Provided text →
↓↓↓
As discussed elsewhere in this report, we have entered into various license and collaboration agreements with third parties for the commercialization of our VEGF-2 products. After payment of our royalty and other obligations under these agreements, we estimate that we will retain more than one-third of the gross revenues, less sales taxes and other customary deductions, from sales of our VEGF-2 gene therapy products to end users. We will not have any significant marketing or distribution expenses, but we will be responsible for the cost of manufacturing the products.
10
CRITICAL ACCOUNTING POLICIES AND ESTIMATES
Our discussion and analysis of our financial condition and results of operations are based upon Corautus’ consolidated financial statements, which have been prepared in accordance with accounting principles generally accepted in the United States. The preparation of these financial statements requires us to make estimates and judgments that affect the reported amounts of assets, liabilities, revenues and expenses, and related disclosure of contingent assets and liabilities. On an ongoing basis, we evaluate our estimates, including those related to revenue recognition, patent costs and income taxes. We base our estimates on historical experience and on various other assumptions that are believed to be reasonable under the circumstances, the results of which form the basis for making judgments about the carrying values of assets and liabilities that are not readily apparent from other sources. Actual results may differ from these estimates under different assumptions or conditions.
We believe the following critical accounting policies affect the significant judgments and estimates used in the preparation of our consolidated financial statements.
Revenue recognition
Grant revenue is recognized as the research expenses related to the grants are incurred. License fee revenue is recognized ratably over the term of the related license. Contract revenue arising from collaborative research agreements is recognized either (i) ratably over the term of the agreement, which approximates the performance of services, for contracts specifying payment for services over a given period, or (ii) as services are performed under the agreement, for contracts specifying payment on a per full-time employee basis. All amounts received under collaborative research agreements or research grants are not refundable, regardless of the success of the underlying research.
Patent costs
We expense the costs related to filing and pursuing patent applications as the costs are incurred because the recoverability of such expenditures is uncertain.
↑↑↑
Data to examine →
↓↓↓
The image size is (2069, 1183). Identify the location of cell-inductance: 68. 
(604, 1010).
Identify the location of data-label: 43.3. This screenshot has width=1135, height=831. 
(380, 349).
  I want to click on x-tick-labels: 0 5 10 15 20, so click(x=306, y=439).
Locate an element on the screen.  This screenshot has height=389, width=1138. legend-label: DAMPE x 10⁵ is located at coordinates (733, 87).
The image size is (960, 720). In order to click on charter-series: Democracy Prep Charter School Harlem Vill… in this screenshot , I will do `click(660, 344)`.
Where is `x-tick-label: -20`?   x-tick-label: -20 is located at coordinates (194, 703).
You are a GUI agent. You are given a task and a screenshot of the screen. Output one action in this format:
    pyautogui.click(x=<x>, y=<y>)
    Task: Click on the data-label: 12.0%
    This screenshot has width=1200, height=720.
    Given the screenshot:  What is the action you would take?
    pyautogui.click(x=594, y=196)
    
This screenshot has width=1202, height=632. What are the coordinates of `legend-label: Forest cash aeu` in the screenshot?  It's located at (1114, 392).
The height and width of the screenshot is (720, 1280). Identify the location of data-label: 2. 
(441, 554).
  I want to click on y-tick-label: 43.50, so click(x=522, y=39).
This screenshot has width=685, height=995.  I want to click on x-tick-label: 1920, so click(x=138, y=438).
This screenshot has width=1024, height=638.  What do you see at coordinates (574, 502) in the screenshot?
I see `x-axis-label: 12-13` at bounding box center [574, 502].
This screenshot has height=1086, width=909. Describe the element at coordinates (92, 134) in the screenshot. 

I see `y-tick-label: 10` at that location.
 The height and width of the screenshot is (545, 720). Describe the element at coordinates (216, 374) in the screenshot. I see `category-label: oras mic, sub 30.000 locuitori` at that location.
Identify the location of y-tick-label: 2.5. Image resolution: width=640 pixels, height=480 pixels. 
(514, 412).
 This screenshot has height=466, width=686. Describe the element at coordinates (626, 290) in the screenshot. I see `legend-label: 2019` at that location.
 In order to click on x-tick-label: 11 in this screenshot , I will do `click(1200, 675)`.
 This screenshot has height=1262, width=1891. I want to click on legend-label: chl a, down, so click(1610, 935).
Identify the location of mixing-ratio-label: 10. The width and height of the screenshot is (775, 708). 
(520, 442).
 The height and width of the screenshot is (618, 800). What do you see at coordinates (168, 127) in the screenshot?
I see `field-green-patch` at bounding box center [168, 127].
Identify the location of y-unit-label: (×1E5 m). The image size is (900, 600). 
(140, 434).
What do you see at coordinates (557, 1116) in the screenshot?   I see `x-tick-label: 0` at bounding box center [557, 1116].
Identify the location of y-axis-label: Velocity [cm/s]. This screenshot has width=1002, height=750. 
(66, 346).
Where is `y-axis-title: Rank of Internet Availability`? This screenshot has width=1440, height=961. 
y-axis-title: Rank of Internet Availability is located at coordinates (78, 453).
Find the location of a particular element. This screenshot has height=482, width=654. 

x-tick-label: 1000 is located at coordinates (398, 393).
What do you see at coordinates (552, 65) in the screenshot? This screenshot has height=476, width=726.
↑↑↑
Assignment → Reproduce the passage of the Corautus accounting excerpt between "We believe the" and "consolidated financial statements.", inclusive. The listing comes from a separate source unrelated to the text.

Task solution →
We believe the following critical accounting policies affect the significant judgments and estimates used in the preparation of our consolidated financial statements.